** Set exercise **
Count the lines in the records below that contain the string "height", matching case exactly, and give only the number.

** Dataset records **
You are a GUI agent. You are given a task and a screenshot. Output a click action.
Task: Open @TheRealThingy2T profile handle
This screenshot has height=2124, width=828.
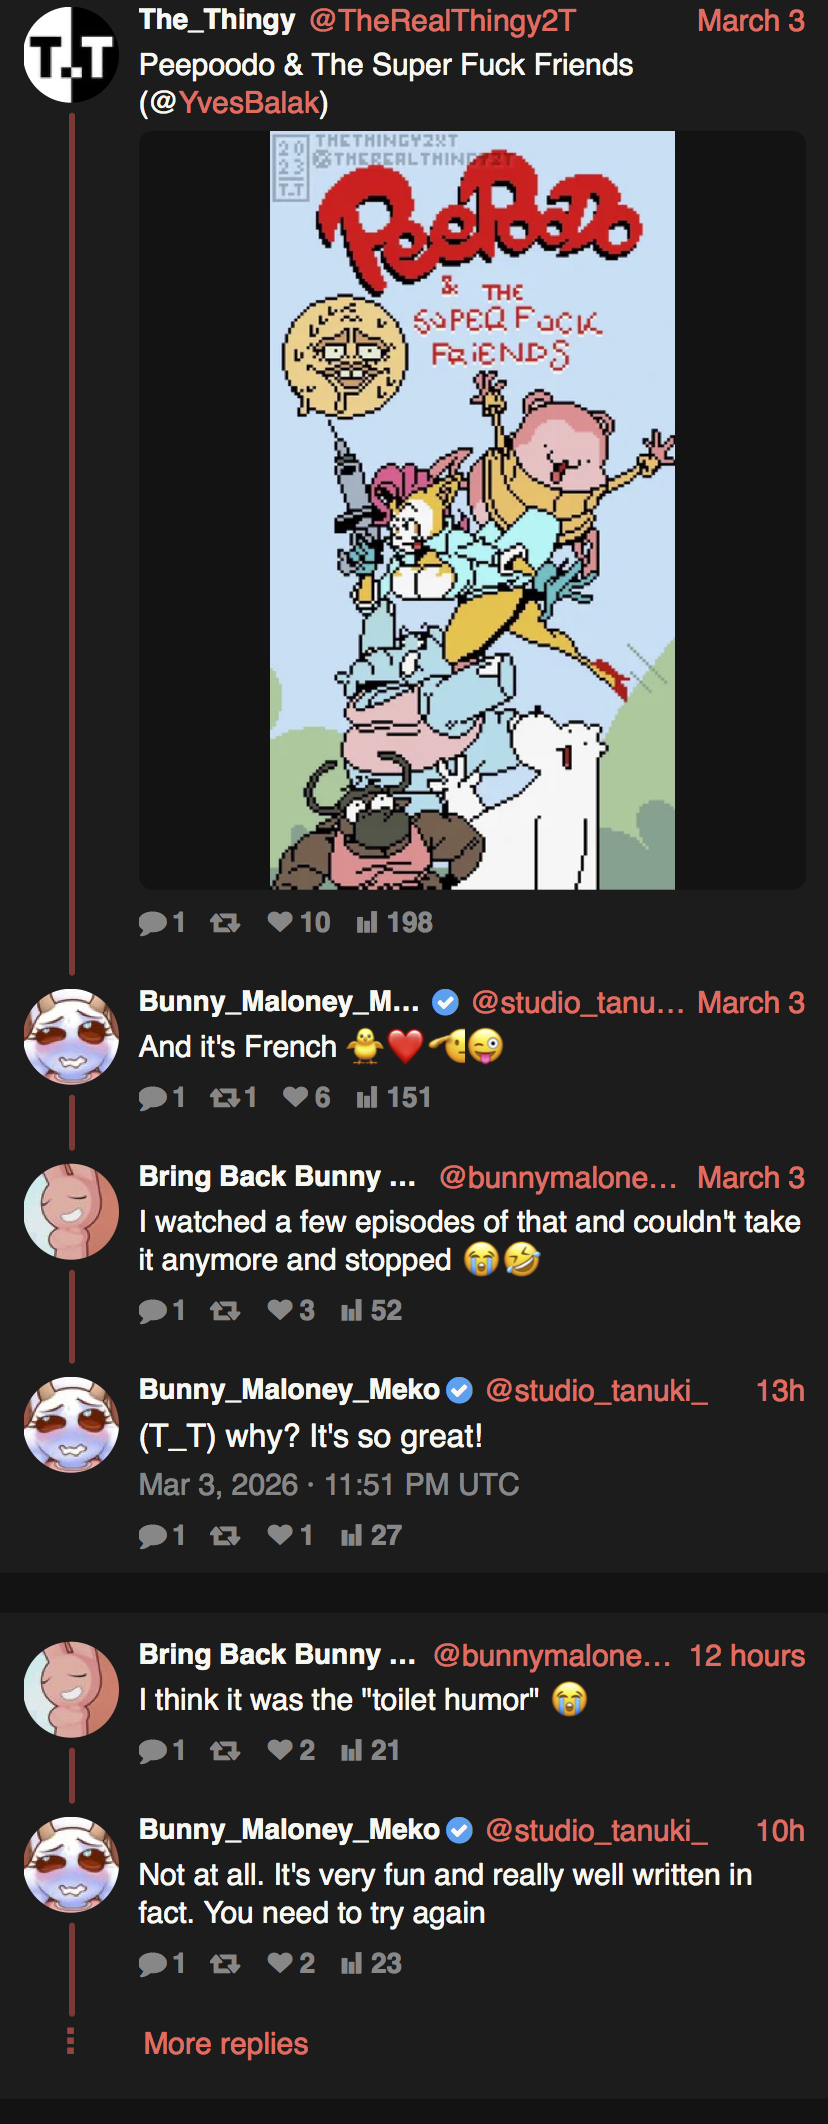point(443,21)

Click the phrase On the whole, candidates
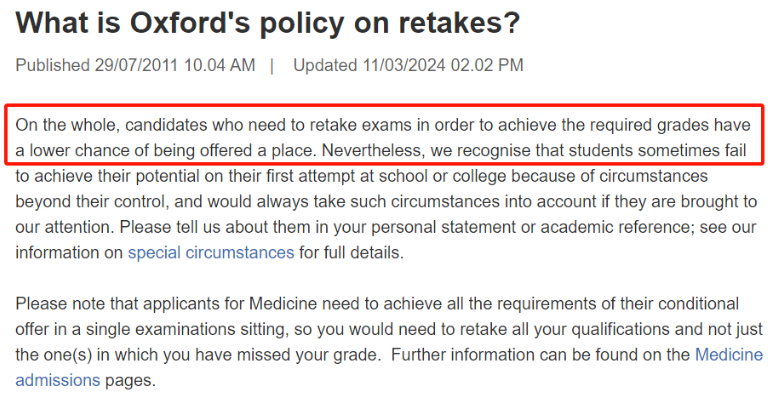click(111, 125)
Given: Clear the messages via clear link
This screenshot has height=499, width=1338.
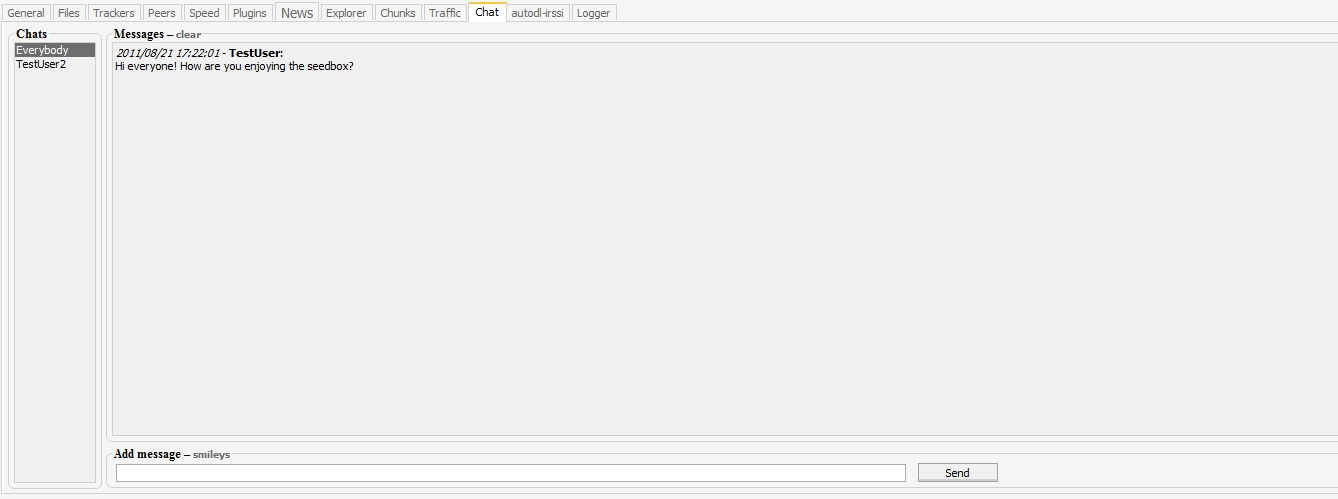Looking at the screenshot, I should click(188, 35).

** Result of this exercise **
2